Media, Audience and Bad Mothers

The question that we always need to ask about the media is this: what is the role that it plays in people’s lives? However, we also need to ask not just the role that it takes place, but where it is taking place. Location is an extremely important aspect of media, especially since we all carry around mobile phones and laptops and mp3s on a daily basis – we take the media with us! We change the places and audiences of the media by simply hopping on a train and listening to music or watching a movie on a laptop in a park.

This week I attempted to find my very own example of media and space, which, although easy to find, is very difficult to photograph – especially if you find a perfect example but its a stranger and the stranger appears to be slightly insane and you’re no good at taking sneaky snaps.

And in a desperate attempt to find a photo for this post I realised I had one right in front of me as I scrolled through my camera roll on my phone. Earlier this week, a couple of friends and I went out for breakfast and, you know, I just had to Instagram it.

22

And I recalled what I had noted about my own Instagram photo – I had captured my friend Instagramming her own breakfast with her phone. Therefore, I had documented someone using media in a space at the same time as I was. We both had gone from having been in a social situation, eating breakfast with friends, and then created our own private space while we photographed, edited, added filters, added a description, some hashtags, the location, and shared our photographs on a social networking platform.

No one had any problem with either of us being on our phones, for they knew that we would return to ‘the real world’ once we had posted our photos. In fact many of us went in and out of the social setting to have our own private conversations on our phones at the same time, and this has become a socially acceptable act. You can even note that in my Instagram photo, there is another phone on the table belonging to my other friend – for the frequency we use our phones nowadays, it is pretty much socially acceptable to leave your phone on the table in front of you too!
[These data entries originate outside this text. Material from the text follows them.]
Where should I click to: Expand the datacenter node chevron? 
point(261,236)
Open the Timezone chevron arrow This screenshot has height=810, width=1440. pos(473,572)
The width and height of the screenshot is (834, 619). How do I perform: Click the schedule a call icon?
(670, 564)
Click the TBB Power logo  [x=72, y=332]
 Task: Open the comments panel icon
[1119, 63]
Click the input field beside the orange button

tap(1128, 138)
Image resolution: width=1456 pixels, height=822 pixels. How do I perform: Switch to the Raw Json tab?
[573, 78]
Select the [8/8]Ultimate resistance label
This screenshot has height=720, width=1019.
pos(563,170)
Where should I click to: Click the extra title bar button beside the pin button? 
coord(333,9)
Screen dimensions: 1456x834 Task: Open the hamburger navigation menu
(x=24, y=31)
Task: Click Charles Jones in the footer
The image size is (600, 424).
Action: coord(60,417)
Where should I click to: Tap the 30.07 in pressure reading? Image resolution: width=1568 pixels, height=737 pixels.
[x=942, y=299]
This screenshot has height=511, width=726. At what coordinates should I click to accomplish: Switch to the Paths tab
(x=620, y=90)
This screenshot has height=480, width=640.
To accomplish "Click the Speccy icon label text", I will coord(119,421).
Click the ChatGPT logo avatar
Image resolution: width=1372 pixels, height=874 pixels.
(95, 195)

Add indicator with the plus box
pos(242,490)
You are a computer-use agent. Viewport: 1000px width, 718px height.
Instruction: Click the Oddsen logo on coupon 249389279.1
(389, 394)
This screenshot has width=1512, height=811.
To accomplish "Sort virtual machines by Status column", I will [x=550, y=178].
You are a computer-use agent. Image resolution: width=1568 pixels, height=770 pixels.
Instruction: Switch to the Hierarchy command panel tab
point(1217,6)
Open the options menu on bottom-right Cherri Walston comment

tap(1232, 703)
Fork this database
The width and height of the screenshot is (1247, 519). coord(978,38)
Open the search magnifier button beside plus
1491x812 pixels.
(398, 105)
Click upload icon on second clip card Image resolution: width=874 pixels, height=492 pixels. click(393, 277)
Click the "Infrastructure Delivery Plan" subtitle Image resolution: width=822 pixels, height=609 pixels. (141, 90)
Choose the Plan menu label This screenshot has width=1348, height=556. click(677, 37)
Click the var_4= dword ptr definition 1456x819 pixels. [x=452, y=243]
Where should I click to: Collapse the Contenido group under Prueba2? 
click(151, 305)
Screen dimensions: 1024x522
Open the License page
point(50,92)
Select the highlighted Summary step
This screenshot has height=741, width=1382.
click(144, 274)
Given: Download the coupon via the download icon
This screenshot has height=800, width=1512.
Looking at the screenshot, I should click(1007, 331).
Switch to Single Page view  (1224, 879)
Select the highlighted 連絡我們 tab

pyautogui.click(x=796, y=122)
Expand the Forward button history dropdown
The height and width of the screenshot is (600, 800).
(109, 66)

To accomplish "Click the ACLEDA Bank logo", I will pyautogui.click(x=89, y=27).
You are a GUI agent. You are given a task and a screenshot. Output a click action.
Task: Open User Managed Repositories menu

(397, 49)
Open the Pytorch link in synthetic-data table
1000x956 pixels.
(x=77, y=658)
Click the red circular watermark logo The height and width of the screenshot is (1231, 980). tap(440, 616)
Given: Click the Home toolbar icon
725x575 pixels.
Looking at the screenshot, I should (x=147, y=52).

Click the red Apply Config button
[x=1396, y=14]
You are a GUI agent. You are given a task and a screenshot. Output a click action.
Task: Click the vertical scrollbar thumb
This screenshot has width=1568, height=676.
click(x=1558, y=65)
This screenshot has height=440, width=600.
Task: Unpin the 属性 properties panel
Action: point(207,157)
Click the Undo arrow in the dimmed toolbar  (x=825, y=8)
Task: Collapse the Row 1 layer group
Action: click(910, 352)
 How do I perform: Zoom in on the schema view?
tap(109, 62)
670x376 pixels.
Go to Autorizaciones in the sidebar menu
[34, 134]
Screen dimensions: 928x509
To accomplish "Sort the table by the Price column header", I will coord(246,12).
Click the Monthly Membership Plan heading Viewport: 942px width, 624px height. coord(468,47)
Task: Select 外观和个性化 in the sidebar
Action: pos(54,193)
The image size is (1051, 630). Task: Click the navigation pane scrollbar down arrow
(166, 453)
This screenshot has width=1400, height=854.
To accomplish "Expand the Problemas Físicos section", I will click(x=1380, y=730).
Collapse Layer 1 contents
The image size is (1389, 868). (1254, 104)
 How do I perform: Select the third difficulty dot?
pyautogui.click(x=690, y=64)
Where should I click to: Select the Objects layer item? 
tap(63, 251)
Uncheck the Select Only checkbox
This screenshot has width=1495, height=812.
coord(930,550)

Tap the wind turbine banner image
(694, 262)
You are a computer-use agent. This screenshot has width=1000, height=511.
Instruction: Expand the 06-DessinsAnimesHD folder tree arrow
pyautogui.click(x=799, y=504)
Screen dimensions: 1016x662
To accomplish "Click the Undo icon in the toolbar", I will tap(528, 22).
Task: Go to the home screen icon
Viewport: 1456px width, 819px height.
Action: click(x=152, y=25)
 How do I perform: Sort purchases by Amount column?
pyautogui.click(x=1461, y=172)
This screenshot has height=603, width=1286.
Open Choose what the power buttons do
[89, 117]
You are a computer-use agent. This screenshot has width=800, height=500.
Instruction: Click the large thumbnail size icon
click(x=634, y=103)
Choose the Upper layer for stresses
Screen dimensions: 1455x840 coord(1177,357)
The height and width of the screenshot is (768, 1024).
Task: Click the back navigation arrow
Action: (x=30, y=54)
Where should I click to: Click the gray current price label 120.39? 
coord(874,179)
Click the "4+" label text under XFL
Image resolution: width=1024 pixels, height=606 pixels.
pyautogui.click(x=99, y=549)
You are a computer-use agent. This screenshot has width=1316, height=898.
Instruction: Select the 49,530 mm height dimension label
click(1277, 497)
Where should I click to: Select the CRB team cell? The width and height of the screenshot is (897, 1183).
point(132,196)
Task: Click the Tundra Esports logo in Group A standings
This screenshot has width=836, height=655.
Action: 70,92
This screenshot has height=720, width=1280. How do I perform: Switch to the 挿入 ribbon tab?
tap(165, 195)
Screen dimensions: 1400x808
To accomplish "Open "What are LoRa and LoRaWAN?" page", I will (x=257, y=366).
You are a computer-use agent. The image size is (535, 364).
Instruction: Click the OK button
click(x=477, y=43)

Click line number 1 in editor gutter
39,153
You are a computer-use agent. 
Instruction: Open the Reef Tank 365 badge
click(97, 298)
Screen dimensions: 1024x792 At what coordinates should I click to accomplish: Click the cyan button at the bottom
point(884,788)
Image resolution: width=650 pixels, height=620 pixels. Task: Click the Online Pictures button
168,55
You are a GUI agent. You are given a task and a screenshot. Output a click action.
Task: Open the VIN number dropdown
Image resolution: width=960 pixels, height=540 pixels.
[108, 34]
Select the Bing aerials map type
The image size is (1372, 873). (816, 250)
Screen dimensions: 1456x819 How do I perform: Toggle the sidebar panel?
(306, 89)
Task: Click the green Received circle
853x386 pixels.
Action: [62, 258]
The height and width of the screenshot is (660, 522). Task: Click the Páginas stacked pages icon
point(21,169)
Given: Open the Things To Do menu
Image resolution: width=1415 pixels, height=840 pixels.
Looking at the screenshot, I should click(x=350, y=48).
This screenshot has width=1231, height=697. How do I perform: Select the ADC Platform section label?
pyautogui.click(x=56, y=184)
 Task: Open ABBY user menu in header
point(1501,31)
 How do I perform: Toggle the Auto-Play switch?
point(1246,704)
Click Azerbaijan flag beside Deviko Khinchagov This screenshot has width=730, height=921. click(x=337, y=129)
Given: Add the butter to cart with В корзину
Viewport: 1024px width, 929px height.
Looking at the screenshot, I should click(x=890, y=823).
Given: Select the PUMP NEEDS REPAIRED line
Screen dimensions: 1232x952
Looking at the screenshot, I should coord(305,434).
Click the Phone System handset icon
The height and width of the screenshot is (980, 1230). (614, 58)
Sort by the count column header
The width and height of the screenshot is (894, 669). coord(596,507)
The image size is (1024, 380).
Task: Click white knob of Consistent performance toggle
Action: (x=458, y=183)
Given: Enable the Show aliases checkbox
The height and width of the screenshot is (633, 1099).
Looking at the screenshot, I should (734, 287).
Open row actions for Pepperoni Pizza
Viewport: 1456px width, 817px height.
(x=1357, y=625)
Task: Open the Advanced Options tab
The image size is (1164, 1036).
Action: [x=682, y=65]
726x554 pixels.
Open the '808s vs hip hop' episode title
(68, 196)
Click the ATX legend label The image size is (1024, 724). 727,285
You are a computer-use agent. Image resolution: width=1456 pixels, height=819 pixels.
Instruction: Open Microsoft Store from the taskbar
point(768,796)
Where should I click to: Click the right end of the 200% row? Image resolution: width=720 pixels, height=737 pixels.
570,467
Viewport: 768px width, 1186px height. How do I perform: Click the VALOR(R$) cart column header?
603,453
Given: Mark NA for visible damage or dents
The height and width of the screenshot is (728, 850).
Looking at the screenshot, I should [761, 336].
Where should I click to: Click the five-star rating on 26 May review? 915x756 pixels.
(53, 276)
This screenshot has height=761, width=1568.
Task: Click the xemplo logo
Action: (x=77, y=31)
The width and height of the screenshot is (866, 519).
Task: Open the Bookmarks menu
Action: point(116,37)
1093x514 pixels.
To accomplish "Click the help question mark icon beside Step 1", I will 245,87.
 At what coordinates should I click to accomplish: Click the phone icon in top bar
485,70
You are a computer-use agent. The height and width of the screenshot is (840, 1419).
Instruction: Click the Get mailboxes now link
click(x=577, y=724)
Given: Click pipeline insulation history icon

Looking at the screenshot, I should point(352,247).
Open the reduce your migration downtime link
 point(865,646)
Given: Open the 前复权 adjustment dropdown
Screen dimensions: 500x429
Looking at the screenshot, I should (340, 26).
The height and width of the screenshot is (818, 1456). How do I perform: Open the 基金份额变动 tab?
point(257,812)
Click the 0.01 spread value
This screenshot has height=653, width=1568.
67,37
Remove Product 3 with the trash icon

And just to add to this: while my friend and I had left the social place and ended up in a private place to post these photos, by sharing these to the internet we had actually turned our private social gathering into something increasingly more public. With 362 followers and 38 likes on that photo, this private scenario which should have not had an audience at all, suddenly had a much bigger Invisible Audience online. Just thought that was quite interesting, that we had created ourselves an audience. Livingstone (1999, pp.62) points out that the ‘new’ in ‘new media’ primarily involves the social contexts that are created because of such media.

Later this week I also witnessed something in my own home town. A mother was on the side of a main road with her toddler. The mother was on her phone, distracted by something. The toddler was running along the side of the road until he tripped and fell into the gutter and started crying, as toddlers do. And the mother didn’t look up from her phone. At all. Didn’t even react. Didn’t know where her child had fallen. And continued to stare at her phone.

She was in her own little private place where Candy Crush was more important than Toddler’s Head on Side of the Road Crushed. Here is a visual representation I drew later.

www

Adios.

REFERENCES

Livingstone, S 1999, ‘New media, new audiences?’, New Media & Society, pp.59-66.